HL-60 Rolling Assays

A collagen channel (500 × 700 × 150 µm) was microfabricated in a microfluidic channel as described above, with all incubations or washes being performed with 10 µl excess fluid in one well to drive flow through the collagen. Before developing the exposed collagen channel structure in acetic acid, PBS containing B4F (200 µg/ml) was added to the PDMS wells, and allowed to diffuse into the collagen scaffold for 1 h. Care was taken not to displace the chip at this stage, such that alignment with the exposed collagen regions would not be disrupted. Next, annular patterns of B4F were patterned around one of the branches (see Figure 5c-d). B4F was then rinsed out of the wells with excess PBS, which was then replaced by acetic acid to develop the collagen channels. After developing for 1 h, acetic acid was removed from the wells by washing with excess PBS, and the channels were blocked for > 1 h in PBS containing BSA (3% w/v).
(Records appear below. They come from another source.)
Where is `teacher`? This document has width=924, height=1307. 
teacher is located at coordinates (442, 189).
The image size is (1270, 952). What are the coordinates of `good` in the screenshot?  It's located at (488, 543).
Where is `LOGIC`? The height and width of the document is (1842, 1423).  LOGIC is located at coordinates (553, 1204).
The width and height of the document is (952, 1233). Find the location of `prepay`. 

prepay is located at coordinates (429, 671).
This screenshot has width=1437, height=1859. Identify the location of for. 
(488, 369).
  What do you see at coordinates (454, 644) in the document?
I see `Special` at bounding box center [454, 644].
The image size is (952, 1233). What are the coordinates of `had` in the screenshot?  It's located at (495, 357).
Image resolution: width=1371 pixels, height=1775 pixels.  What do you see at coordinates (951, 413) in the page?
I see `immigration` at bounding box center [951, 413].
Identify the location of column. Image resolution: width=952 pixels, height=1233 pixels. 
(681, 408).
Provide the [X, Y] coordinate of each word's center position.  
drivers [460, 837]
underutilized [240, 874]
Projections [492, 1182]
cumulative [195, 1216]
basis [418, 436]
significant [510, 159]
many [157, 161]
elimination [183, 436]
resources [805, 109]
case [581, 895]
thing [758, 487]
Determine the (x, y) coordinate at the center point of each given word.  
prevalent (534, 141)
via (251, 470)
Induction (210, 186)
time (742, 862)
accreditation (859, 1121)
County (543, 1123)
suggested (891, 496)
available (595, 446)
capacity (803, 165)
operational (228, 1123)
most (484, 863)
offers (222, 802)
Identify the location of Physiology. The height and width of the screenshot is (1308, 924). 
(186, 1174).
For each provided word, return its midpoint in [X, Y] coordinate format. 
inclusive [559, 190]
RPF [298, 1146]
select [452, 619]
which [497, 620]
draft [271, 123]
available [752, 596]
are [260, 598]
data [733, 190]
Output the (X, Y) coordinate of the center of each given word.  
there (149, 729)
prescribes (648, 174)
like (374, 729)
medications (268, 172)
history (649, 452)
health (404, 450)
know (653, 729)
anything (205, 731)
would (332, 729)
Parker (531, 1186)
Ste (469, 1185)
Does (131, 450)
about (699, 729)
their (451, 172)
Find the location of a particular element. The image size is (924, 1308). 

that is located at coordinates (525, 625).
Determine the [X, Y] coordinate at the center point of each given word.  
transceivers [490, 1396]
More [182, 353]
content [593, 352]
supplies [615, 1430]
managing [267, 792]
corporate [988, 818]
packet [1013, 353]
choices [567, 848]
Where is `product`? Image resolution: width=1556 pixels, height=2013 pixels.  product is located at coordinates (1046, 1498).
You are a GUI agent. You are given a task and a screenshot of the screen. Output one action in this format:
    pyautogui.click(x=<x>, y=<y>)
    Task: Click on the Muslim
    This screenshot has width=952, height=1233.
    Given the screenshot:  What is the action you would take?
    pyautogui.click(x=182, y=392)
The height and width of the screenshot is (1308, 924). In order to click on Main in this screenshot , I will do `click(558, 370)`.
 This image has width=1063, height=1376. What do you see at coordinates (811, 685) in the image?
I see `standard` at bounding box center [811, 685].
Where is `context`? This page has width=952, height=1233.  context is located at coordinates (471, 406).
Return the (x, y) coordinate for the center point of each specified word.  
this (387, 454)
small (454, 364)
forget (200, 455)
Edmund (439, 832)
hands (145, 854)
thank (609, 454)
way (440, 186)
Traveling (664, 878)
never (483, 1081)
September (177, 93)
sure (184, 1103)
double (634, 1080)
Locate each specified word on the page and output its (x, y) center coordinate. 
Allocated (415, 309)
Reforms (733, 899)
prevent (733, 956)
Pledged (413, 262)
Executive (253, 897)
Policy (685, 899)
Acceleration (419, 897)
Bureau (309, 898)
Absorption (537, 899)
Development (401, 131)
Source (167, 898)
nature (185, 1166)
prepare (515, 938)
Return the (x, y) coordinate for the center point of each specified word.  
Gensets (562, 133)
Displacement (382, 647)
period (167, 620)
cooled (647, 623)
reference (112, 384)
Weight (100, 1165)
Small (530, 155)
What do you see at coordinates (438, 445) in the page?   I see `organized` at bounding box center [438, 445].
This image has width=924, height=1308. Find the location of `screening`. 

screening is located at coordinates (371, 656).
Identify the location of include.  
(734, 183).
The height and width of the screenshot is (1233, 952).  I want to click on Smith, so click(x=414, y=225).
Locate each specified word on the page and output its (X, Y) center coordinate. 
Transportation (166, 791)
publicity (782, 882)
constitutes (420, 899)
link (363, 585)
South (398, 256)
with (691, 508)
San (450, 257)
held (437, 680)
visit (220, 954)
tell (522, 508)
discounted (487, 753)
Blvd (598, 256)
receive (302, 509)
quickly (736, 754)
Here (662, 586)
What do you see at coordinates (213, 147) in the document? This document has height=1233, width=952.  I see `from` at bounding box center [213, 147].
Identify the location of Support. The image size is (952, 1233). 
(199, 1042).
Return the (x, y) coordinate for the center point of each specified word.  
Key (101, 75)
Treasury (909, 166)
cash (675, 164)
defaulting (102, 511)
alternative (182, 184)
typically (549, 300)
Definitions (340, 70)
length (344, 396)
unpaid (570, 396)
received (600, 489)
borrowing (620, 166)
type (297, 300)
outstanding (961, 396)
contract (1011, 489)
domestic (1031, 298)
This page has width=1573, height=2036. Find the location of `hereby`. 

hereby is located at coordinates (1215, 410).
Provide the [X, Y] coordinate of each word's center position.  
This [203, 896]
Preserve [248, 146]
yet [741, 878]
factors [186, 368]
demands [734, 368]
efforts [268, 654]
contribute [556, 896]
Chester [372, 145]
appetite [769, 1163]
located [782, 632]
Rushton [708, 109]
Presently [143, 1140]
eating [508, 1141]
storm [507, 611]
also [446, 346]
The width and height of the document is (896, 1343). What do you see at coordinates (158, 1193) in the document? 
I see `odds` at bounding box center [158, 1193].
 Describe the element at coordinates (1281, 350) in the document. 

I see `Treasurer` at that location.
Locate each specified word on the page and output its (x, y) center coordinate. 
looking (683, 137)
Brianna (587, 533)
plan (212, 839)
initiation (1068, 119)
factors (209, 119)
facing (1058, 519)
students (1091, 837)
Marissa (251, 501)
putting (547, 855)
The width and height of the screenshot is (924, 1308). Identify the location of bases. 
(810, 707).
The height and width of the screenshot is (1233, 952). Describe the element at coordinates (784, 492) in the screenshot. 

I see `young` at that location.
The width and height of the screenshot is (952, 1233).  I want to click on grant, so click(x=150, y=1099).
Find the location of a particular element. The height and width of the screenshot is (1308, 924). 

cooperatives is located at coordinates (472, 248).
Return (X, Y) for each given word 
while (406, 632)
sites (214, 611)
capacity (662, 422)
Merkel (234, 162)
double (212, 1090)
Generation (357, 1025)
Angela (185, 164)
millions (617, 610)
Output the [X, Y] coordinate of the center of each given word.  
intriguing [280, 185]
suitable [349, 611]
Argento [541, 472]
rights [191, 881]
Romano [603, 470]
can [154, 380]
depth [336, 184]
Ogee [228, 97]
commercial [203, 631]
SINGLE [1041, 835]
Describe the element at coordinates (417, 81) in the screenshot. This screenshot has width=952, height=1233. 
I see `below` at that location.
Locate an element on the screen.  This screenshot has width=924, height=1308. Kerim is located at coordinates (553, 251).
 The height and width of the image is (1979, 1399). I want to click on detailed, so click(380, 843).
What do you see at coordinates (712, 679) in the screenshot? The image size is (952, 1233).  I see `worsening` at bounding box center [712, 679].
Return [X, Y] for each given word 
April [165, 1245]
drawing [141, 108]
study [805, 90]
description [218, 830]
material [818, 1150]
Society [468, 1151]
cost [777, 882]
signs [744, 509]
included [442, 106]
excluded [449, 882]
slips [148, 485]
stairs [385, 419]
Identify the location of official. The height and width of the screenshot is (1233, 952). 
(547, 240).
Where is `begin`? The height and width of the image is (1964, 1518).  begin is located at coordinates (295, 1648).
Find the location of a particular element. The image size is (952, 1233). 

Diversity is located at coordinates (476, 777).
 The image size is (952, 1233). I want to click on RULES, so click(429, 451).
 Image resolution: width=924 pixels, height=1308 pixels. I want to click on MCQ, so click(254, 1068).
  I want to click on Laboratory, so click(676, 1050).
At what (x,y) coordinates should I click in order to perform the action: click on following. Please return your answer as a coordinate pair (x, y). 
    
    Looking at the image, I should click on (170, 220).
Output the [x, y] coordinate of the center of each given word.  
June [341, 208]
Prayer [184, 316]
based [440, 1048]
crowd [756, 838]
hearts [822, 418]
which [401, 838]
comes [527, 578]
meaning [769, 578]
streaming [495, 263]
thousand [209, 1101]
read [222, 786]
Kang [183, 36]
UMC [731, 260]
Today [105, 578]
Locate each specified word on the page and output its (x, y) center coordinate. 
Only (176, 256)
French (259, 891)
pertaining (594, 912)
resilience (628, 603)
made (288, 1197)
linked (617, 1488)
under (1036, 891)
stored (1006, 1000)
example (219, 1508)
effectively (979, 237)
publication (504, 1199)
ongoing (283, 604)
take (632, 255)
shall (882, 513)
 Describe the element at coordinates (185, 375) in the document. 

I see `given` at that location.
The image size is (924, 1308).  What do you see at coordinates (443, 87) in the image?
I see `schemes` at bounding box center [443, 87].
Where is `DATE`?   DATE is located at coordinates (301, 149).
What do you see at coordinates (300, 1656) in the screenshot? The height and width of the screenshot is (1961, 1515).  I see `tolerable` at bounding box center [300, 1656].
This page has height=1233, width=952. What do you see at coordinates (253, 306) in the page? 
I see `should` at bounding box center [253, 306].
Next, streptavidin (10 µg/ml) in PBS containing BSA (3% w/v) was added to the wells . After 1 h, the streptavidin was rinsed out with excess PBS and subsequently incubated in PBS for 1 h to remove unbound streptavidin. Next, biotinylated P-selectin (R&D Systems) (10 µg/ml) in PBS containing BSA (3% w/v) was added for 1 h, and was subsequently washed in PBS for 1 h to remove unbound P-selectin. Before use, HL-60 cells were cultured in flasks containing IMDM with FBS (10% v/v) containing penicillin/streptomycin (100 U/ml). Once microfabricated, the collagen channels were bathed in the HL-60 cell culture media described above, and 2 µl of HL-60 cells were added to one well to drive a flow of cells through the chip at a speed of ~200 µm/s. Cells were counted as rolling if they remained adhered to the wall for > 100 µm along the straight section of the P-selectin coated or uncoated branch. From this count, a cell rolling ratio was calculated as the ratio of the number of rolling cells in a branch to the total number of cells that flowed through the branch. The HL-60 homing assay was prepared as the rolling assay, except for the use of a modified geometry. As a negative control for the homing geometry, human erythrocytes (Zen-bio, Inc., NC) were introduced to the bulged channels in the same manner as the HL-60 cells.

Image Analysis

Three-dimensional images of patterned proteins and microfabricated scaffolds were obtained using a two-photon fluorescence microscope (Prairie Technologies, Middleton, WI) using a MAI-TAI laser. Pattern brightness was calculated, using ImageJ, as the difference between the brightness of patterned regions and the background. For the quantitation of patterned fluorescent streptavidin concentration in Figure 2c, the pattern brightness for each material was compared to the brightness of a 10 µg/ml solution of streptavidin. All error bars display standard deviations.